Advanced GIS: Least-Cost Pathway for Marijuana Greenhouse

In the following assignment, I was tasked to create two pathways for a hypothetical new marijuana greenhouse in Surrey and Langley BC.

 

The cost of a pathway not only includes the monetary cost of building the pathway but also includes the travelling time, environmental and social impacts that ones will face when using the pathway. Cost distance analysis is useful in deciding to find the most efficient and effective route for utilities or couriers.

 

Least Cost Pathway

The jagged and complex route shows the most cost-efficient path to reach the new facility. This path is considered the most cost-efficient because it avoids high-cost features that will be expensive to build through. As the city is categorized by their land use types, each land use has an assigned frictional value – a value that is based on how difficult it would be to build through that area, potential travel time through that area, how much society values those areas, and other monetary costs.

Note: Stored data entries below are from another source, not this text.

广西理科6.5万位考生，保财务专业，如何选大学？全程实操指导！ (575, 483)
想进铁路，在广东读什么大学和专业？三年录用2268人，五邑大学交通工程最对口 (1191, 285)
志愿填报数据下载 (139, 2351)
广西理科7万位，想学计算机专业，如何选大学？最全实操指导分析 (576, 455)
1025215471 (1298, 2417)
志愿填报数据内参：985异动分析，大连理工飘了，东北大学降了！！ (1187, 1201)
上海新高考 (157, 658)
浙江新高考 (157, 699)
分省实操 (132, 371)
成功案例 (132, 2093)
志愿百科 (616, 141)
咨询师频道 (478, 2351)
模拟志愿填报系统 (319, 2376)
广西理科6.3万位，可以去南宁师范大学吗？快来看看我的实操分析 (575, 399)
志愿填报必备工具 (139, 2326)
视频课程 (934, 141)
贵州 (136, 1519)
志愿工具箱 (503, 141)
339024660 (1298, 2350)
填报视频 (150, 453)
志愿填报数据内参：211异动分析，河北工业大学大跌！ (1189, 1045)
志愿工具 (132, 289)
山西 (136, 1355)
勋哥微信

For example, building parts of the feeder line through waterbodies would cause major concern for some communities, increase construction costs, and involve a lot more work. Taking all this into consideration, this pathway considers all the land use types and the potential costs to build through certain areas and formulates the most optimal path to get from the station to the facility.

 

Shortest Pathway

The shortest path only factors in the distance, thus it produces a route that will get from the Transformer Station (point A) to the Marijuana facility (point B) in the least amount of time without considering other factors that the least-cost path might incorporate. The shortest path has no regards to whether it is built over waterbodies or residential areas, which leads to a major increase in building costs. Although it is not virtually a straight line, it is considered the most direct path to get from point A to point B.                              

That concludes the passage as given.